[ExI] Thanksgiving
Ben Zaiboc
ben at zaiboc.net
Sun Nov 29 10:56:56 UTC 2020
On 28/11/2020 15:33, bill w wrote:
> For the future - near if possible: far better usability for tech
> stuff. My recent frustration with the Samsung phone is a great
> example: tons of functions that I can use. When I got it, if you
> will recall, it did not even tell me how to turn it off. What is a
> person with even less tech savvy than me going to do with it? I am
> getting an Apple watch and am very interested to see the difference
> between it and the Samsung. Now, many tech gadgets are unusable by
> nontech people. So the faults in the tech system lie between the
> designers of the hardware and the users: i.e. software. How to use
> the damned things we buy. bill w
I second that, bigtime. What happened to human-computer ergonomics? It
used to be a field of study. The whole concept of figuring out how to
make computer systems easy to use seems to have been forgotten about,
and now we have a multitude of pesky icons, scattered all over the
place, no clue what any of them mean, no menus (why?!! For Evolutions'
sake, why ditch menus?! They are far and away the best interface
system), and precious little help. Many interfaces now don't even have a
context menu or mouse-over text. You have to experiment (sometimes with
a steep cost) to find out what all the icons do. It does my head in.

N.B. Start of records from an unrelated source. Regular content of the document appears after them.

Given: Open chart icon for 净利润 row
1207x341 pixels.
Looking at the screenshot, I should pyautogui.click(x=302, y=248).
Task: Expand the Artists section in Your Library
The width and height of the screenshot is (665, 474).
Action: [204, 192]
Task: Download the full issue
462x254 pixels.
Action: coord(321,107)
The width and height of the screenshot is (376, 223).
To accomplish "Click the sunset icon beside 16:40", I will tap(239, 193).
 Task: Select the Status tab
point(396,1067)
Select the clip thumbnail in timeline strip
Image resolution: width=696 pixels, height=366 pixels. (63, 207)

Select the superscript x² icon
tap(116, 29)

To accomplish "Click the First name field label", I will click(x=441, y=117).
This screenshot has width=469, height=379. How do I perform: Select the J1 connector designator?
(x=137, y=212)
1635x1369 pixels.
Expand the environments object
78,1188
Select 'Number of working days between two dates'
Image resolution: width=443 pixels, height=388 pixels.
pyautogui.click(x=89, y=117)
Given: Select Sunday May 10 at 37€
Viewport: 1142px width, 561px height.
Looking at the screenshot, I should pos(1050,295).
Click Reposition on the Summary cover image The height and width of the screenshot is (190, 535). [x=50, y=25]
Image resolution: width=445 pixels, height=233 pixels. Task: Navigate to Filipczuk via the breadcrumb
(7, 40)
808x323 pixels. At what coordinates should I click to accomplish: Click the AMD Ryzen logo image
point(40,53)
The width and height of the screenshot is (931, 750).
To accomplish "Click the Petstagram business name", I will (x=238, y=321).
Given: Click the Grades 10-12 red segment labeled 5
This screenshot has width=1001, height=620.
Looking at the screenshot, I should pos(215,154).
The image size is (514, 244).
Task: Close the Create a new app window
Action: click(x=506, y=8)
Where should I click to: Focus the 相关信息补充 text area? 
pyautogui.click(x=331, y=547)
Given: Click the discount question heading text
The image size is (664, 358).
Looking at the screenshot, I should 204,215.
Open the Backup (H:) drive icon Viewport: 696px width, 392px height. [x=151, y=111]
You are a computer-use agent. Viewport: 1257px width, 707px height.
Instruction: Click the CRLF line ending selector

I notice nobody has mentioned Virtual (and Augmented) Reality as a
near-term tech to be anticipated. I'm keenly anticipating that, but
expect it will have to be substantially hacked, or be open-source (thus
easily hackable), to be useable. The commercial versions will be
dreadful, no doubt.
After that, I'd hope for life-extension tech, including replacement
bio-synthetic body parts, leading to full cyborgisation.
Uploading and AGI will be much longer-term, I think. (decades, I mean,
not centuries. On the centuries-and-longer scale, I don't think it makes
sense to predict anything at all, we almost certainly aren't capable of
even conceiving of anything remotely accurate), and for me, they are
'horizon' technologies, as ultimate as I can see so far.